*Extract provided*
- - -

Daniel Penny is taken from a New York City Police precinct under arrest for the death of Jordan Neely, in New York City, May 12, 2023. (David Dee Delgado/Reuters)

It’s that being a Good Samaritan is about more than intentions. The Good Samaritan does not simply wish to help; he acts skillfully and to entirely good effect.

We should already find the parable suspect as an analytic framework given that the Good Samaritan does not use physical coercion to help the traveler whom thieves have beset. The thieves are gone.

One could be a Good Samaritan by defending someone against thieves. But suppose the Samaritan saw what he considered a potential thief approaching a traveler, restrained the suspected thief, and killed him in the process. How to view the Samaritan would not be immediately clear. A lot would depend on both whether we had strong grounds to conclude that the suspected thief was in fact about to attack and whether we thought the Samaritan had killed the thief — not merely restrained him and delivered him to justice — unreasonably. If we thought the Samaritan had jumped to a hasty conclusion and needlessly killed someone, we would have the makings of a poor parable.

- - -

*Provided data*
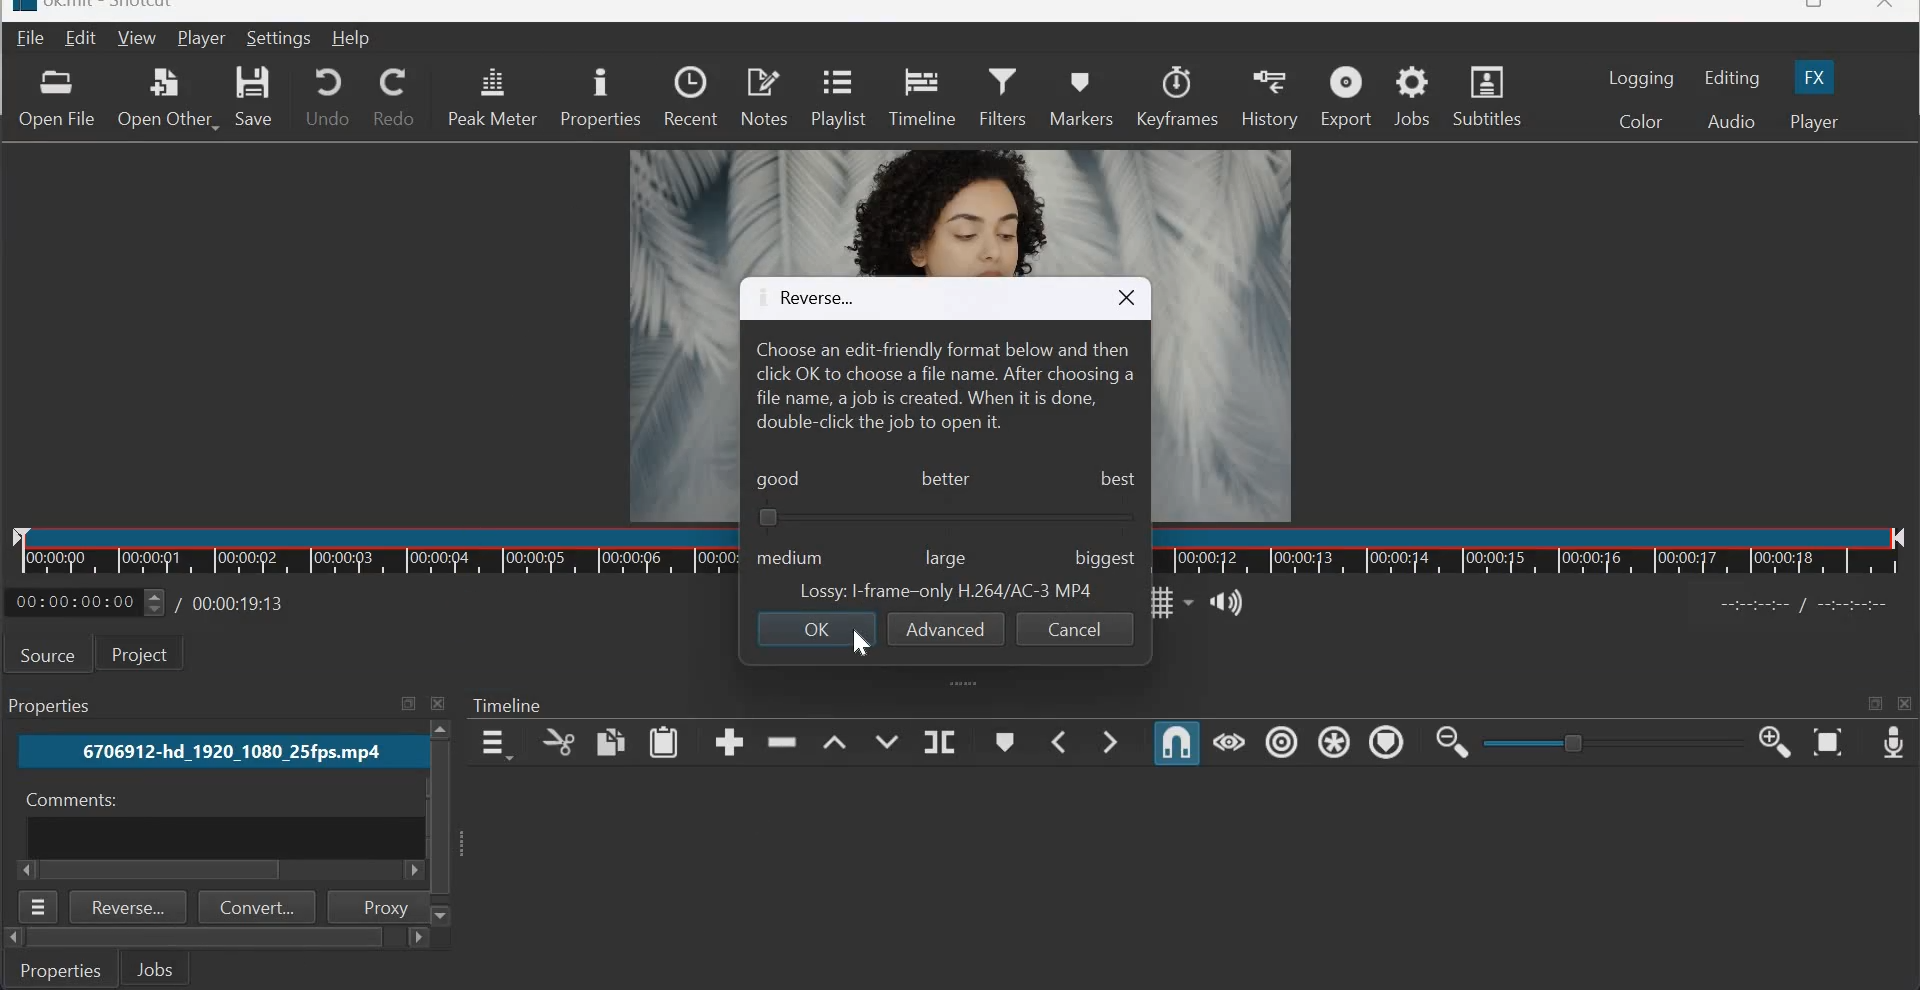  What do you see at coordinates (784, 743) in the screenshot?
I see `ripple delete` at bounding box center [784, 743].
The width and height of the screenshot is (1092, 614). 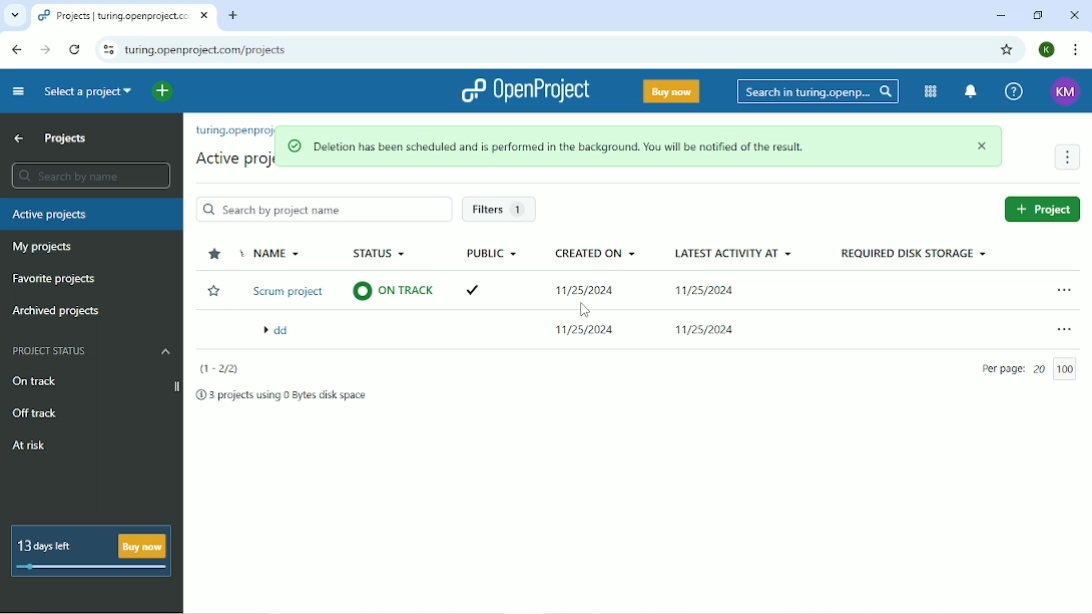 What do you see at coordinates (74, 49) in the screenshot?
I see `Reload this page` at bounding box center [74, 49].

- - -

*Exercise prompt*
Continue the commentary on the Good Samaritan parable, starting after its last sentence and keeping it separate from the data above.

*In response*
Whether Penny jumped to a hasty conclusion and needlessly killed someone is not something I can judge. But it is of central importance to any moral or legal judgment of his lethal act. To say “Let’s take the side of the Good Samaritan because he meant well — but morally and legally important details will yet emerge” makes little sense. What follows that dash vitiates what precedes it.

It’s also wrong to assume without evidence that Penny’s motivations were racist or to immediately reduce his intervention to social forces such as systemic racism. I understand that such assumptions are what motivate the Good Samaritan comparison. But would it not be better to suspend all these judgments for now? To focus, that is, on the case at hand instead of working it into a sweeping political narrative and counter-narrative that overwhelms particulars?

Instant big-narrative responses to politically charged criminal accusations are reactionary. They demonstrate how reaction is not an exclusively right-wing phenomenon but can be found toward either end of the political spectrum. They also demonstrate one of the more insidious problems with reaction: analogies that, rather than clarifying our view, make it harder to grasp the situation supposedly under discussion.